**** Supplied text

A couple shot and killed by a masked mob early Thursday in the Bradenton, Florida, home they shared with their five children were specifically targeted by the killers, according to police.
“It wasn’t random,” Detective Lieutenant James Rackey of the Bradenton Police Department told The Daily Beast. “We believe the gentleman was targeted and the female just happened to be there at the time.”
Police received a call at 3:51 a.m. from the couple’s alarm company notifying them of intruders at the home. According to police, three masked individuals threw a brick through the glass panes of the front door and killed the couple soon after. It was unclear if the assailants took anything from the house, Rackey said. The children—whose ages range between 1 and 11 years old and who were all home at the time of the murders—were unharmed. Most were probably asleep as the slaughter occurred, according to Rackey.
Investigators found the body of Kantral Markeith Brooks, 29, the biological father of two of the children, just inside the door. Esther Deneus, also 29, and mother of all five children, was lying dead in the hallway just behind him. The children were taken for questioning by Manatee County Sheriff’s Office Child Protective Specialists Unit and police said they would be soon placed with family members of the deceased.
A manhunt is underway, and police say they’ll soon release two photos of the gunmen leaving the scene taken from surveillance cameras outside the residence.
In the meantime, the family of the victims are mostly not speaking to media, but have congregated outside the crime scene to wait for further news.
“She’s a good person, a good mother,” Tia Jenkins, Deneus’s cousin, told a local reporter. “She went to work, didn’t bother people.” A friend of Brooks and Deneus at the scene told the same reporter the couple didn’t have any known enemies.
“They were very nice people, very quiet, never complained, were easy going. I just can’t say anything bad about them,” the couple’s landlord, Ludmila Narins, told The Daily Beast. Narins said the family had lived there since August and she helped them get furniture and linens when they moved in.
“I asked the neighbors, ‘How is your new tenant?’ and everyone said, ‘No noise, the children behaved and were nice kids,’” Narins said.
According to Narins, Deneus was a medical worker in a nursing home and Brooks worked in landscaping.
Brooks was a registered felon in Manatee County and had been arrested 11 times since 2005 on charges ranging from marijuana, meth, and cocaine possession and distribution, to failure to stop for police and fleeing to elude, as well as robbery by sudden snatching. His most recent drug charge was in 2009.
Deneus had small brushes with the Manatee County Sheriff’s Office as well, for driving with a suspended license and for violating parole.
Investigators are clear that they neither have a motive nor a suspect yet and are “unsure” whether Brooks' “extensive criminal history” might have anything to do with the murders, which have rocked the family and the city of Bradenton, with a population of around 50,000.
The murders of Brooks and Deneus were the first for the city in 2015, according to Rackey, and 2014 had just three murders all year.
“Unfortunately, murders happen,” said Rackey, “but something as brazen as this—with five kids—is just a tragedy.”

********

• [What you will do]: Reproduce the stretch of the Bradenton shooting article from "Brooks was a" through "murders all year.", word for word.

**** Material shown

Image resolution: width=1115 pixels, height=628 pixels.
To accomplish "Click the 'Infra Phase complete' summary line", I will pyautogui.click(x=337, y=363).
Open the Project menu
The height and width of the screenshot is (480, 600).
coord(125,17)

********

• [Solution]:
Brooks was a registered felon in Manatee County and had been arrested 11 times since 2005 on charges ranging from marijuana, meth, and cocaine possession and distribution, to failure to stop for police and fleeing to elude, as well as robbery by sudden snatching. His most recent drug charge was in 2009.
Deneus had small brushes with the Manatee County Sheriff’s Office as well, for driving with a suspended license and for violating parole.
Investigators are clear that they neither have a motive nor a suspect yet and are “unsure” whether Brooks' “extensive criminal history” might have anything to do with the murders, which have rocked the family and the city of Bradenton, with a population of around 50,000.
The murders of Brooks and Deneus were the first for the city in 2015, according to Rackey, and 2014 had just three murders all year.